START Available data

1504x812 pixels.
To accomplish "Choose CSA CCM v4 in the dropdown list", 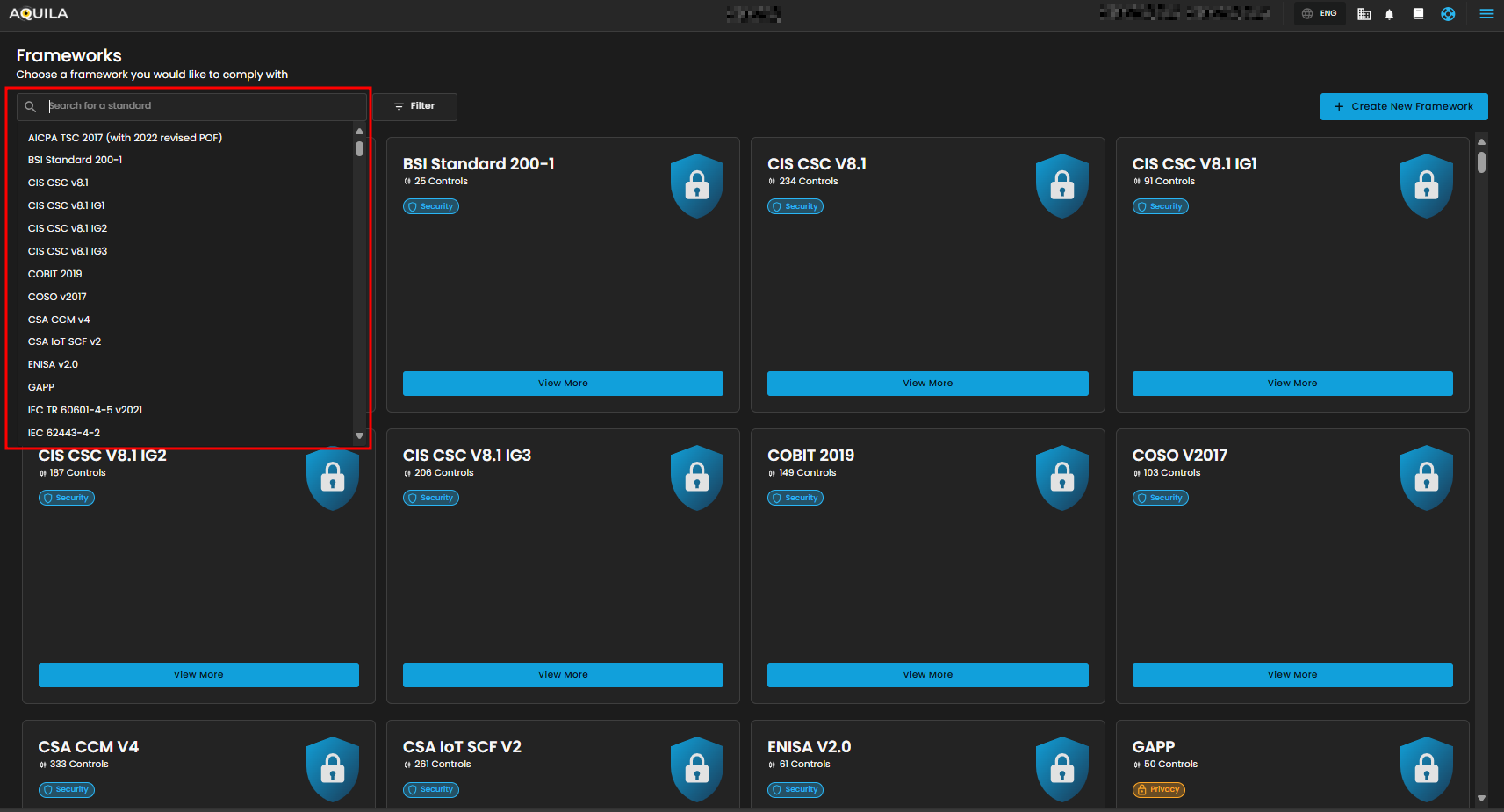I will tap(59, 320).
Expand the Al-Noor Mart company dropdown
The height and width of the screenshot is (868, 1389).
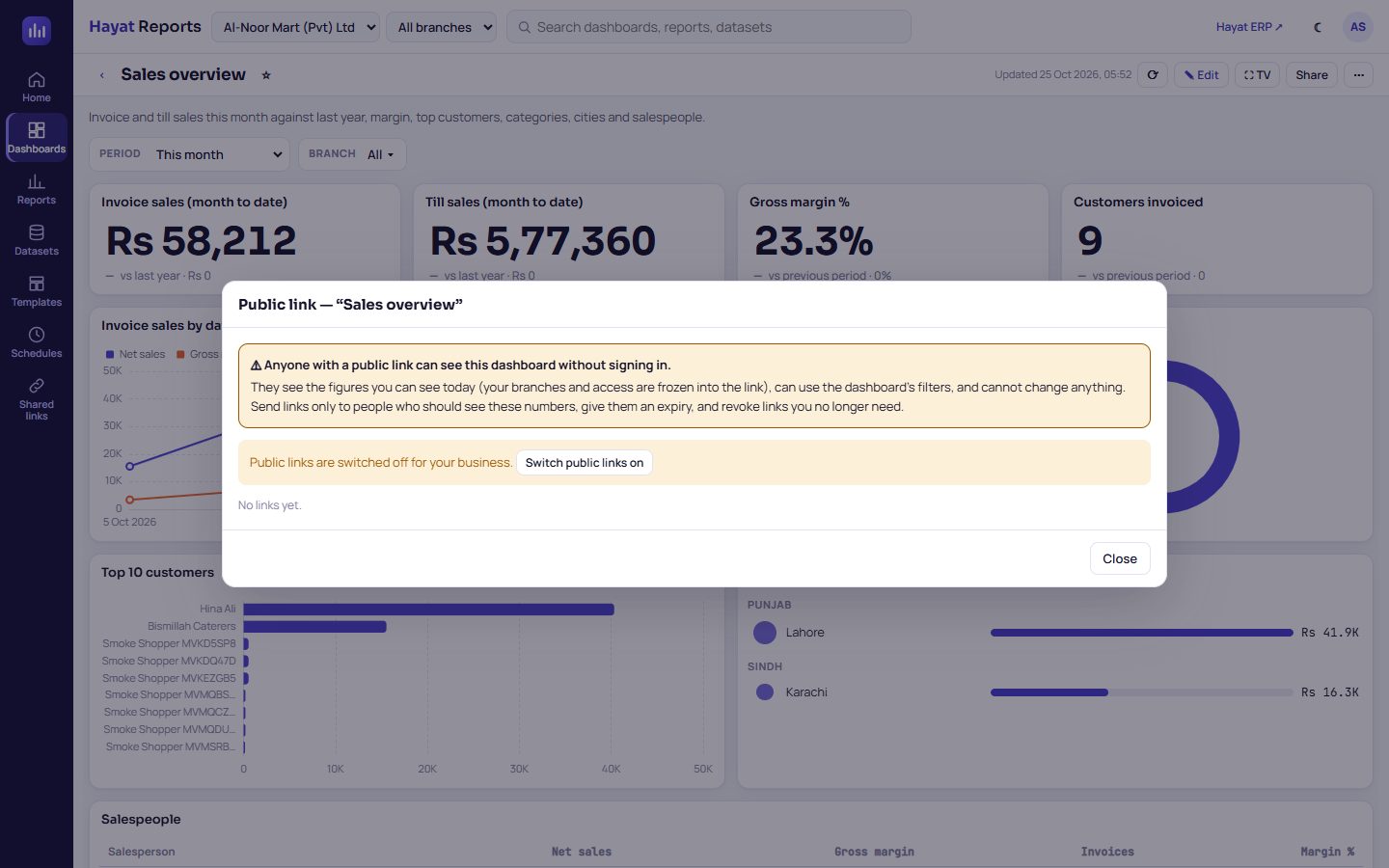(295, 27)
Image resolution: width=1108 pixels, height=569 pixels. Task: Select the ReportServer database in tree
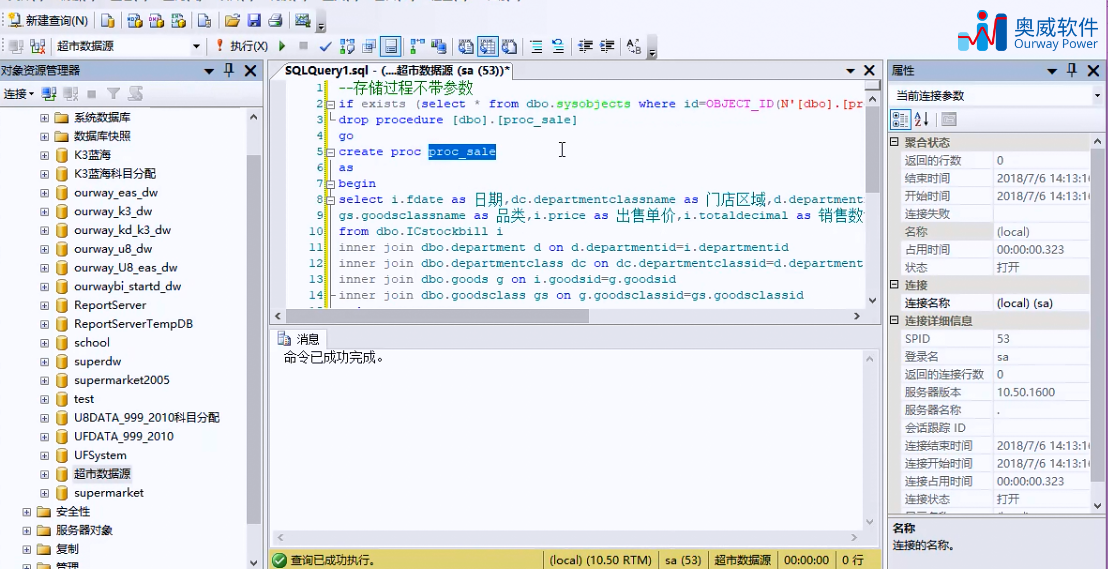point(109,305)
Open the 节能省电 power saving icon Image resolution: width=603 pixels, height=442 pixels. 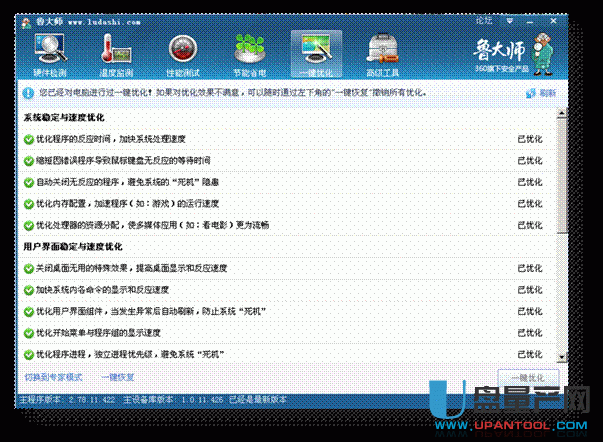[250, 52]
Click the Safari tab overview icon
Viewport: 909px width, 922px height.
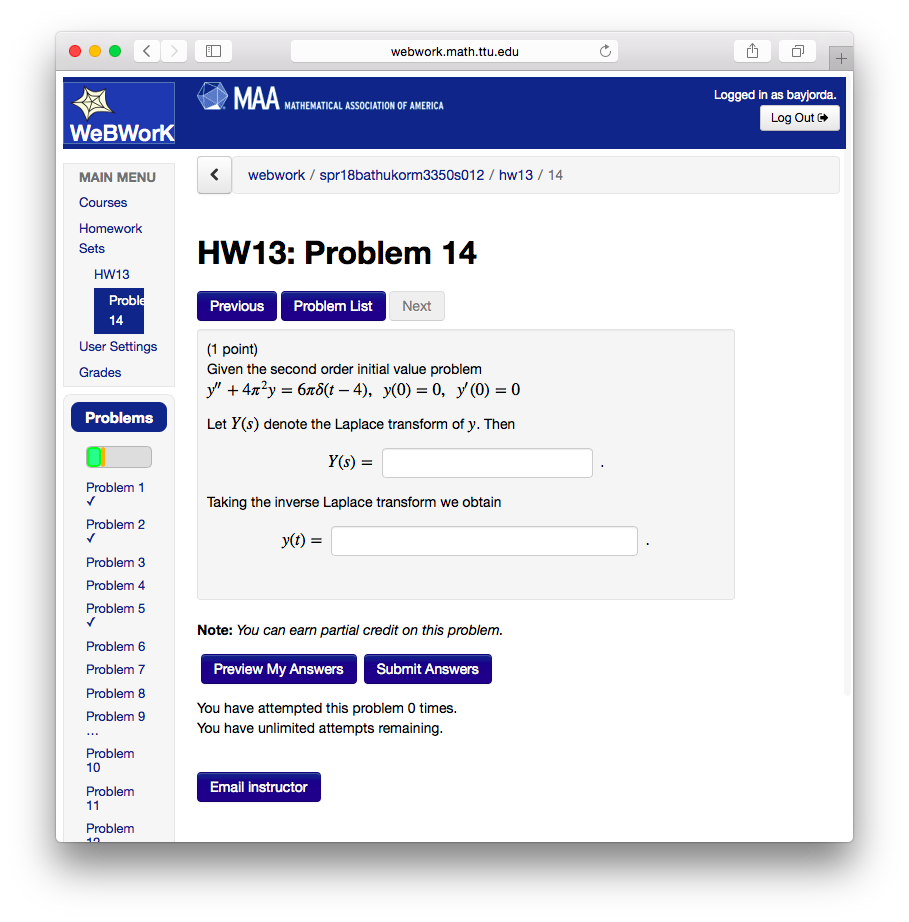pyautogui.click(x=797, y=50)
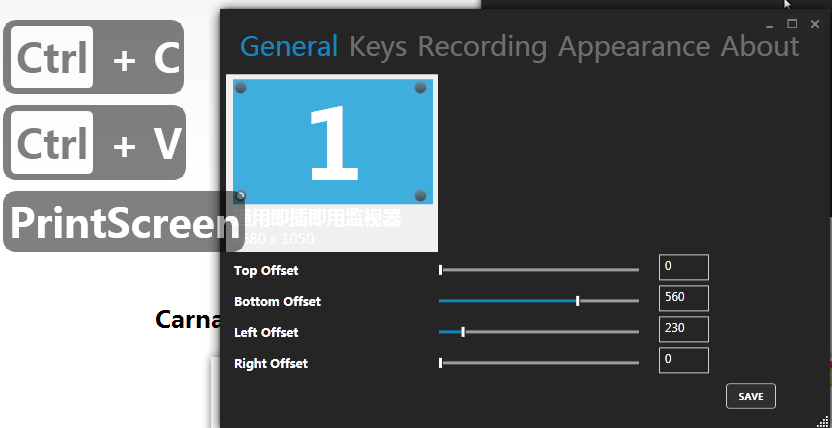Select top-left corner dot on monitor preview

point(241,88)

END Available data

* [Task]
Your answer must be an exact copy of the lines above, from the line that contains "Click the Safari tab overview icon" through the final line, with no pictures in it.

* [Solution]
Click the Safari tab overview icon
Viewport: 909px width, 922px height.
pyautogui.click(x=797, y=50)
Select top-left corner dot on monitor preview

point(241,88)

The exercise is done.